Highest Common Factor of 1442,6553 is 1
Step 1: Since 6553 > 1442, we apply the division lemma to 6553 and 1442, to get
6553 = 1442 x 4 + 785
Step 2: Since the reminder 1442 ≠ 0, we apply division lemma to 785 and 1442, to get
1442 = 785 x 1 + 657
Step 3: We consider the new divisor 785 and the new remainder 657, and apply the division lemma to get
785 = 657 x 1 + 128
We consider the new divisor 657 and the new remainder 128,and apply the division lemma to get
657 = 128 x 5 + 17
We consider the new divisor 128 and the new remainder 17,and apply the division lemma to get
128 = 17 x 7 + 9
We consider the new divisor 17 and the new remainder 9,and apply the division lemma to get
17 = 9 x 1 + 8
We consider the new divisor 9 and the new remainder 8,and apply the division lemma to get
9 = 8 x 1 + 1
We consider the new divisor 8 and the new remainder 1,and apply the division lemma to get
8 = 1 x 8 + 0
The remainder has now become zero, so our procedure stops. Since the divisor at this stage is 1, the HCF of 1442 and 6553 is 1
Notice that 1 = HCF(8,1) = HCF(9,8) = HCF(17,9) = HCF(128,17) = HCF(657,128) = HCF(785,657) = HCF(1442,785) = HCF(6553,1442) .
HCF using Euclid's Algorithm Calculation Examples
Here are some samples of HCF using Euclid's Algorithm calculations.

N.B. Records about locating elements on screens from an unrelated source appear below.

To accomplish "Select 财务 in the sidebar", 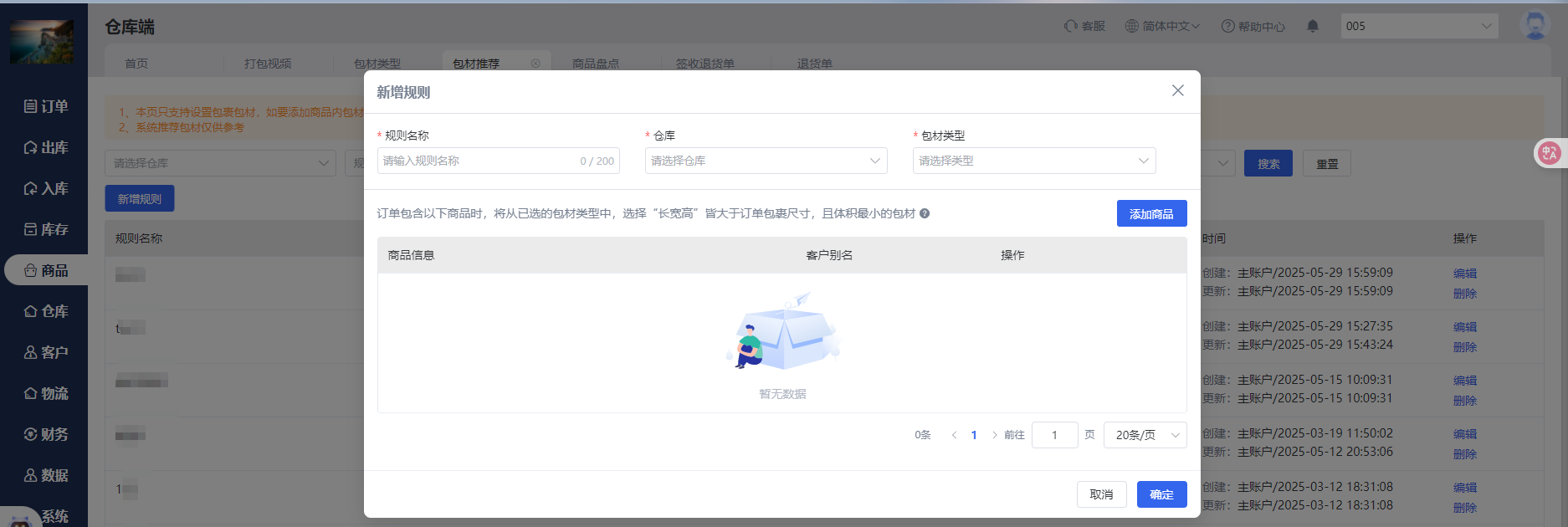I will tap(46, 434).
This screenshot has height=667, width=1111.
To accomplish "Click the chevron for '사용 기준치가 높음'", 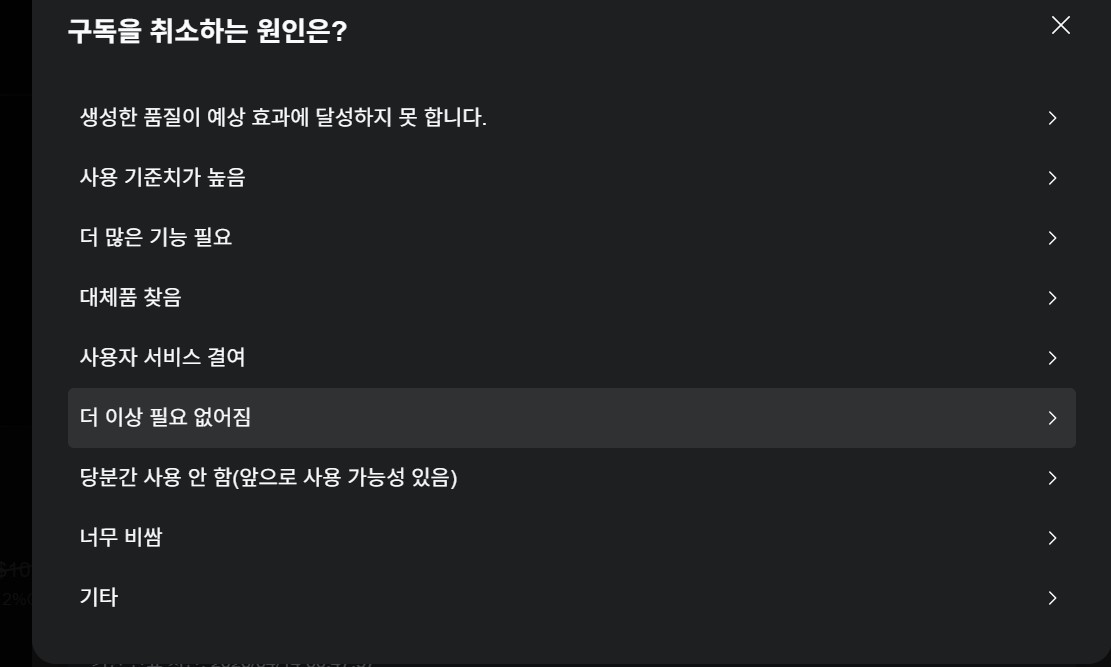I will pos(1052,178).
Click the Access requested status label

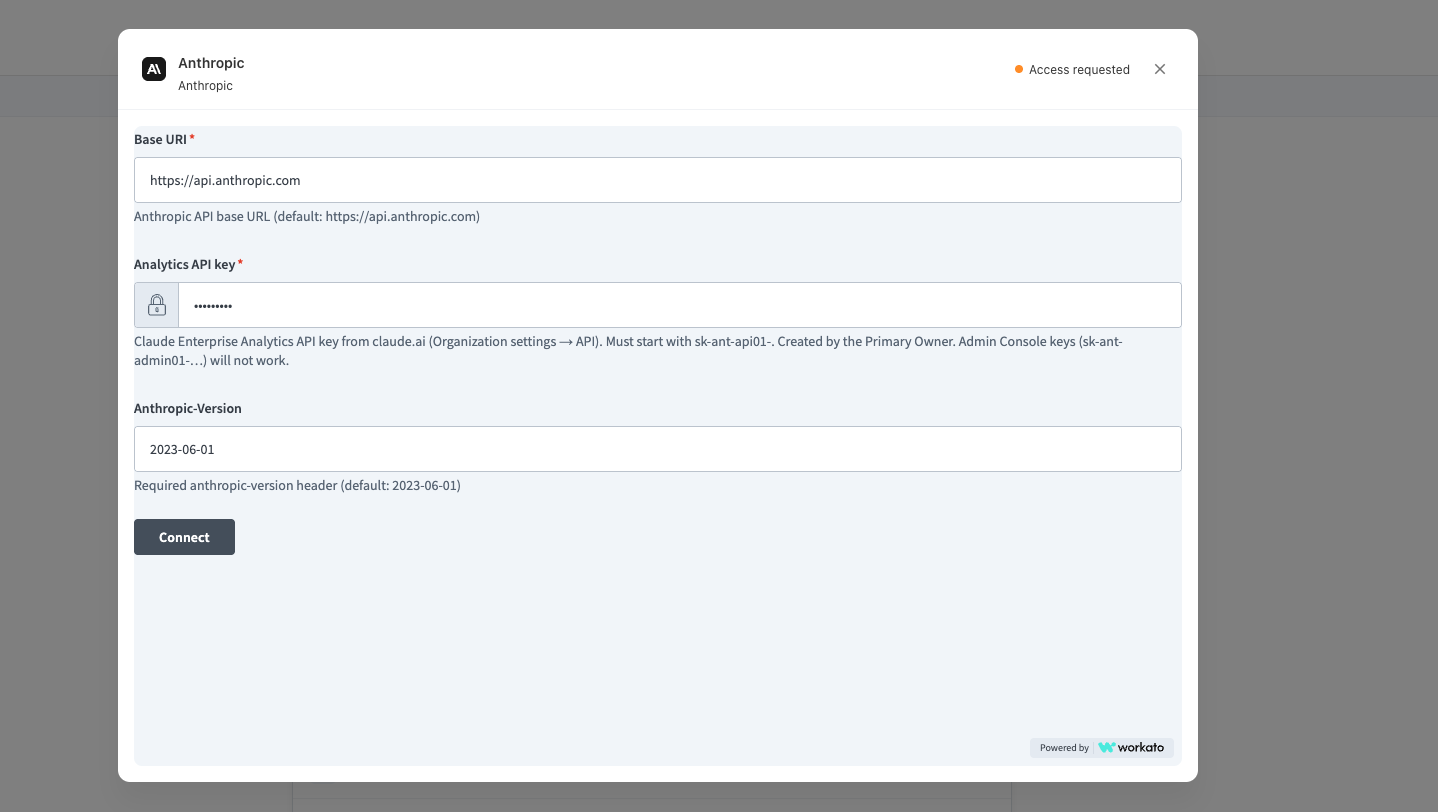(x=1079, y=69)
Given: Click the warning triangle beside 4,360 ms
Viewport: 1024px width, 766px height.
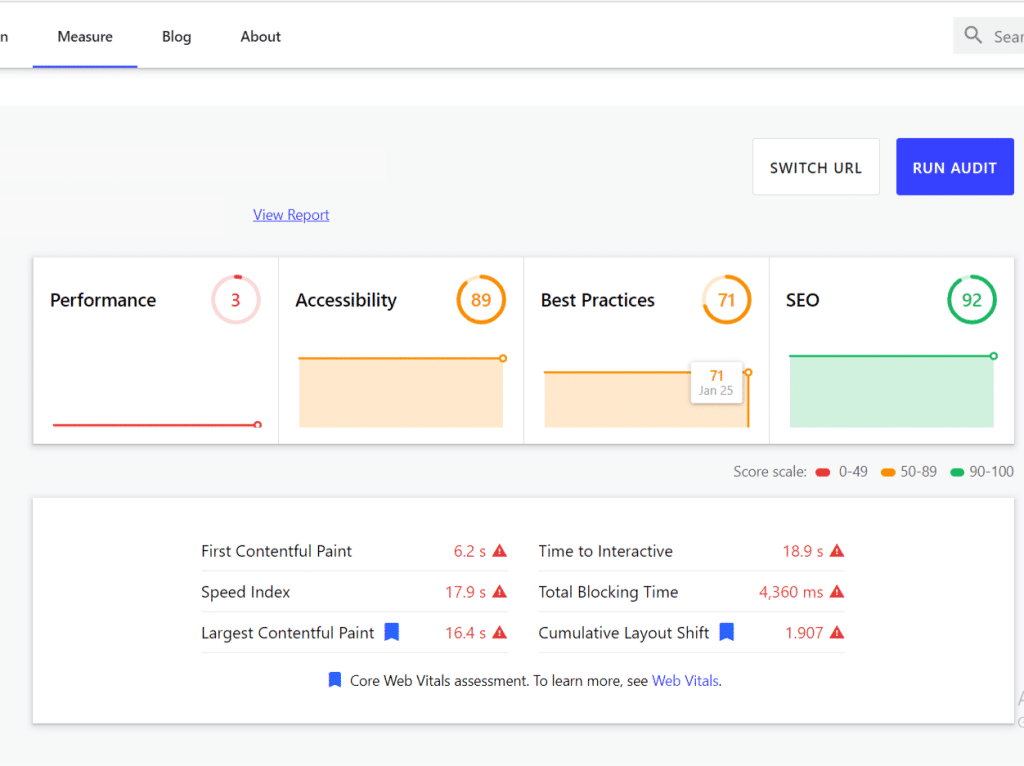Looking at the screenshot, I should tap(837, 592).
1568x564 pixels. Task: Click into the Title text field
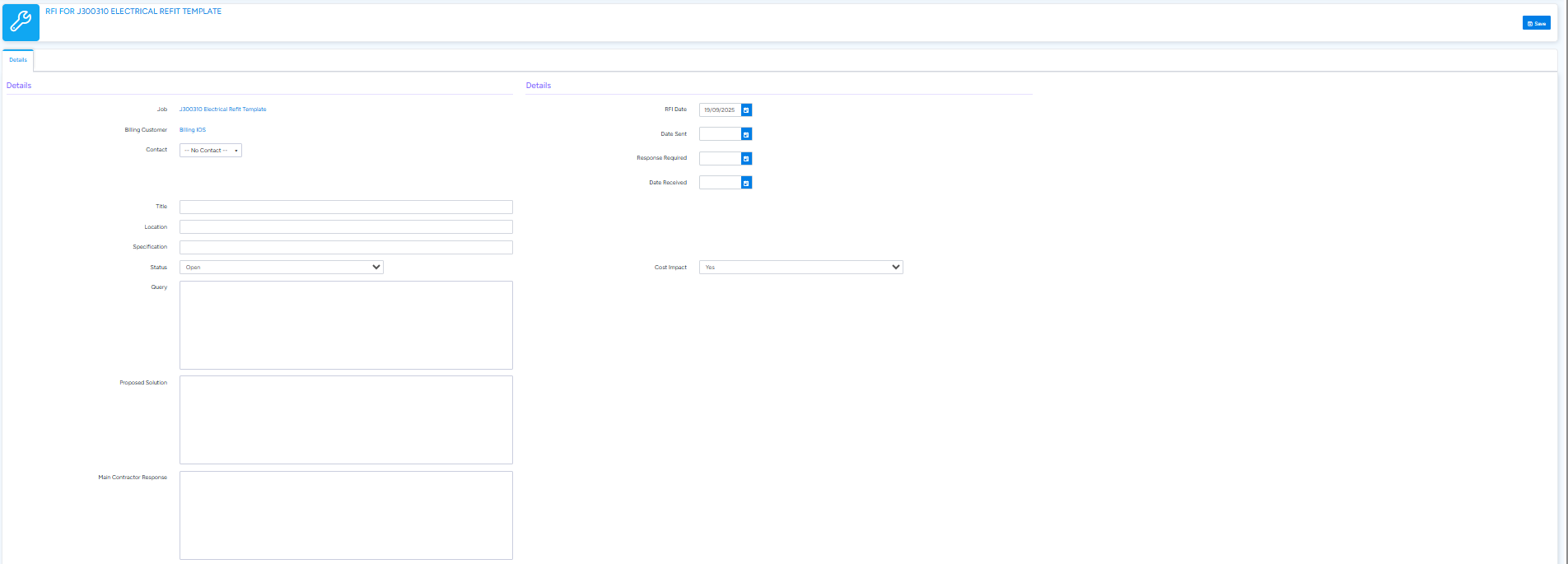[x=346, y=207]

Frequently Asked Questions on HCF of 1442, 6553 using Euclid's Algorithm
1. What is the Euclid division algorithm?
Answer: Euclid's Division Algorithm is a technique to compute the Highest Common Factor (HCF) of given positive integers.
2. what is the HCF of 1442, 6553?
Answer: HCF of 1442, 6553 is 1 the largest number that divides all the numbers leaving a remainder zero.
3. How to find HCF of 1442, 6553 using Euclid's Algorithm?
Answer: For arbitrary numbers 1442, 6553 apply Euclid’s Division Lemma in succession until you obtain a remainder zero. HCF is the remainder in the last but one step.